Ferrero is fuming over a Ukrainian court’s cancellation of its Raffaello trademark, opening the way for imitators. Igor Tabakov

MILAN, Italy — Italian chocolate maker Ferrero said Wednesday that a top Ukrainian court upheld a previous ruling canceling the trademark of its round Raffaello chocolate in Ukraine in a case that was closely watched for its implications for foreign investments in the country.

The court decision opens the way for the marketing of a rival praline launched in the country by a former Russian importer of Ferrero products. 


"Today's negative outcome of the case is only going to encourage third parties to take advantage of the hard-earned reputation and know-how of foreign investors in Ukraine," the $8.08 billion confectionery group said in a statement. 


Ferrero, maker of Nutella chocolate spread and Kinder chocolate eggs, has won hundreds of counterfeit lawsuits, including some in neighboring Russia, which is the No. 1 market for Ferrero's chocolate truffles. Representatives of the U.S., Italian and European Union embassies, who have closely monitored the case, attended the hearing on Wednesday. 


"The case is very important for foreign investors because the court system in Ukraine is one of the key challenges for the business community in the country," said Anna Derevyanko, executive director of the European Business Association, which represents more than 750 businesses in Ukraine. 
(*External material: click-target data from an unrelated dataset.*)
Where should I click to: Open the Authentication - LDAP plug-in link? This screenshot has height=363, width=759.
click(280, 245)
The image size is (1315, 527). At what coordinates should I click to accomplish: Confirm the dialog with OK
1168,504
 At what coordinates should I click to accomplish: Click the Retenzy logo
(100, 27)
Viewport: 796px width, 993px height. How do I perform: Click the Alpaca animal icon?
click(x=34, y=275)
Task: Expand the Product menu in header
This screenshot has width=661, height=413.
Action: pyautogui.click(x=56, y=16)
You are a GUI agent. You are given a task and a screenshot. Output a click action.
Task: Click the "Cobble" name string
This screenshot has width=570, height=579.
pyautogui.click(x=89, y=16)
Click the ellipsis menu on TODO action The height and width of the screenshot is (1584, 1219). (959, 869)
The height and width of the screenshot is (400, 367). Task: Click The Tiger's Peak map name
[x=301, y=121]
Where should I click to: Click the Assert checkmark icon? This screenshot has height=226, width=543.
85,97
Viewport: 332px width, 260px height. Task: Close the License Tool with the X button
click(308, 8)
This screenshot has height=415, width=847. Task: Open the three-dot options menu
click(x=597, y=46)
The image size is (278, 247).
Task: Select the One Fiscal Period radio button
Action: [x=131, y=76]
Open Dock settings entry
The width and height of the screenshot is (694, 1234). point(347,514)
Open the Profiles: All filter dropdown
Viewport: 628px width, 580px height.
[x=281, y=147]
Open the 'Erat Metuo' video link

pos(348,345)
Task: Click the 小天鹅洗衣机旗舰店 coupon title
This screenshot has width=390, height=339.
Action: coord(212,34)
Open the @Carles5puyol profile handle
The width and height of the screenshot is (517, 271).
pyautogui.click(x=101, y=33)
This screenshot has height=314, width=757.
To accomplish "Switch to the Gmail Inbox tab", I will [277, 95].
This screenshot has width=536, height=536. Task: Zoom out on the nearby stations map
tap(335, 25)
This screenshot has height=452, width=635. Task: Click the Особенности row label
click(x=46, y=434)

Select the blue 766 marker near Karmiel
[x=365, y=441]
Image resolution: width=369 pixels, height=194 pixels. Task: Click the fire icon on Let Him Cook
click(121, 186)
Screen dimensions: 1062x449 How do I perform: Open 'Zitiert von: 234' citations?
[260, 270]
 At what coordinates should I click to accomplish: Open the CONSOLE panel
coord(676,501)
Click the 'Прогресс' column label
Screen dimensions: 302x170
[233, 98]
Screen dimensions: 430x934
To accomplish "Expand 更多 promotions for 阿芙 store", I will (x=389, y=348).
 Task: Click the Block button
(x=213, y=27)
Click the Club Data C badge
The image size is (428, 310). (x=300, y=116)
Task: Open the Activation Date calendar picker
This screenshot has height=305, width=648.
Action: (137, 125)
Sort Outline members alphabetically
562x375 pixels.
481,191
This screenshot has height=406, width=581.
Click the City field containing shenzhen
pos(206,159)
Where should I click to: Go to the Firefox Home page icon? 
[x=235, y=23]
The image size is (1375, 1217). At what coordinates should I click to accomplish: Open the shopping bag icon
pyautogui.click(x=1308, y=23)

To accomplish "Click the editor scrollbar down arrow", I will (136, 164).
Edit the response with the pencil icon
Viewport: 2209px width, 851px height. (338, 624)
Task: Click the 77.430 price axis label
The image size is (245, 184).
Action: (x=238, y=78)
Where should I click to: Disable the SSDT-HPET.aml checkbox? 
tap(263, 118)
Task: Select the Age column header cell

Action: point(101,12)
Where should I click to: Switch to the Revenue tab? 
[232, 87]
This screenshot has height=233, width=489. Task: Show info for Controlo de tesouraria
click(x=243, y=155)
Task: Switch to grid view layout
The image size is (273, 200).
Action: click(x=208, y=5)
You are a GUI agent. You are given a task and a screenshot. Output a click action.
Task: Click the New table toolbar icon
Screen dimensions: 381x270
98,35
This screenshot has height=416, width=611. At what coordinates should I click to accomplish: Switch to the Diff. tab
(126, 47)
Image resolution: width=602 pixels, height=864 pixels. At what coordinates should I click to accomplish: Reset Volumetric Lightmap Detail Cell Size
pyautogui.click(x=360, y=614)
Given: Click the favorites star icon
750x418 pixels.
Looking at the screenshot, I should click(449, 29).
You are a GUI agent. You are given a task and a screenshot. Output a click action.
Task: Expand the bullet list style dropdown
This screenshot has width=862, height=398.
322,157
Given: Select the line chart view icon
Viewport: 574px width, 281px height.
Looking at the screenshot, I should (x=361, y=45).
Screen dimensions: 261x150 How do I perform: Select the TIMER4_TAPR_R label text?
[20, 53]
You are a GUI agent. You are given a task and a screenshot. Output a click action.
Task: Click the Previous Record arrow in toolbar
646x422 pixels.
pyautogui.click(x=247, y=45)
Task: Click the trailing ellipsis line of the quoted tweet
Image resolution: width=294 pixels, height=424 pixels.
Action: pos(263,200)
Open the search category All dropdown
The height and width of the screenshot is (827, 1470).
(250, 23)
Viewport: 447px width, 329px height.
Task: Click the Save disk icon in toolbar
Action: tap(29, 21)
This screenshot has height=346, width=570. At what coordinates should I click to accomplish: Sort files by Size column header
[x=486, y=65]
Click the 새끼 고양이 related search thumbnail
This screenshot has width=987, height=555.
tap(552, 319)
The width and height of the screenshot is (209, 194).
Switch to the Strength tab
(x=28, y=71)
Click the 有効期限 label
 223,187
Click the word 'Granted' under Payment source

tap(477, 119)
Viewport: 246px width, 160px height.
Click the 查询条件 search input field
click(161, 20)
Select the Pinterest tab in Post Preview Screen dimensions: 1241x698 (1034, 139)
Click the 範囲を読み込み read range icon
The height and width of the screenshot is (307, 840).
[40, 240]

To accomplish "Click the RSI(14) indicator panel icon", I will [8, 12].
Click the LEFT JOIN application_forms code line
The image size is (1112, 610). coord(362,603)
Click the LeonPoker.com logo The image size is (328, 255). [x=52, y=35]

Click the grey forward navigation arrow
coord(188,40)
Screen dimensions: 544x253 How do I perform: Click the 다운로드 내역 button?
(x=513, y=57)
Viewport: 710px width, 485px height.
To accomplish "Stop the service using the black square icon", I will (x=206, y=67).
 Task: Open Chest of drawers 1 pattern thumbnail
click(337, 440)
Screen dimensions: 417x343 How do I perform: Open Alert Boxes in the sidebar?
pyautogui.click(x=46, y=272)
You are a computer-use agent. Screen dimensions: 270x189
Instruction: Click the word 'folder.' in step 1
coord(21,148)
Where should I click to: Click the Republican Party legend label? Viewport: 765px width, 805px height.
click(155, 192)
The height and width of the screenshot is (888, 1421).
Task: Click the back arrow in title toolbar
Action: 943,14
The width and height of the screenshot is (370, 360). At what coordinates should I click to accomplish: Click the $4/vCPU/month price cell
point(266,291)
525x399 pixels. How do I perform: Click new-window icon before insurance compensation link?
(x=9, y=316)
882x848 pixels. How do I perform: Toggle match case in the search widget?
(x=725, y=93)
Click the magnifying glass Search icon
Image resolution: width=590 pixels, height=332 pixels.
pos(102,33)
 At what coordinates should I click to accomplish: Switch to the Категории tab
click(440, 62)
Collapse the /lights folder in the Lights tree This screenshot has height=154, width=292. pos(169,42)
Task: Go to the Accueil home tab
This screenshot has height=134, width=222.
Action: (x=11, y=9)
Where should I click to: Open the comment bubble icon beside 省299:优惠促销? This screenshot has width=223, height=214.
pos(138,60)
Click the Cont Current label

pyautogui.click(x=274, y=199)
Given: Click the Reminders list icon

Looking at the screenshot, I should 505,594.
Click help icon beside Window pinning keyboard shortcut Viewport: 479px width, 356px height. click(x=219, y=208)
"Unless there is an opportunity to have a rule of law [in Ukraine], there will be no positive signal for the business community," she said. 


Ferrero "will not stop taking appropriate actions to defend its efforts and growing investments in the country," Arturo Cardelus, Ferrero chief executive for CIS countries, said in the statement. 


The market for all counterfeit Italian food products is estimated to be worth about $79.8 billion globally. Ukraine is under pressure from international and diplomatic bodies to clean up its image as a center of corruption in Europe, which damages its relations with the European Union and affects potential foreign investment.

The European Business Association, which measures the investment attractiveness in Ukraine, said the mood of investors in the country has slightly improved but a lot remains to be done.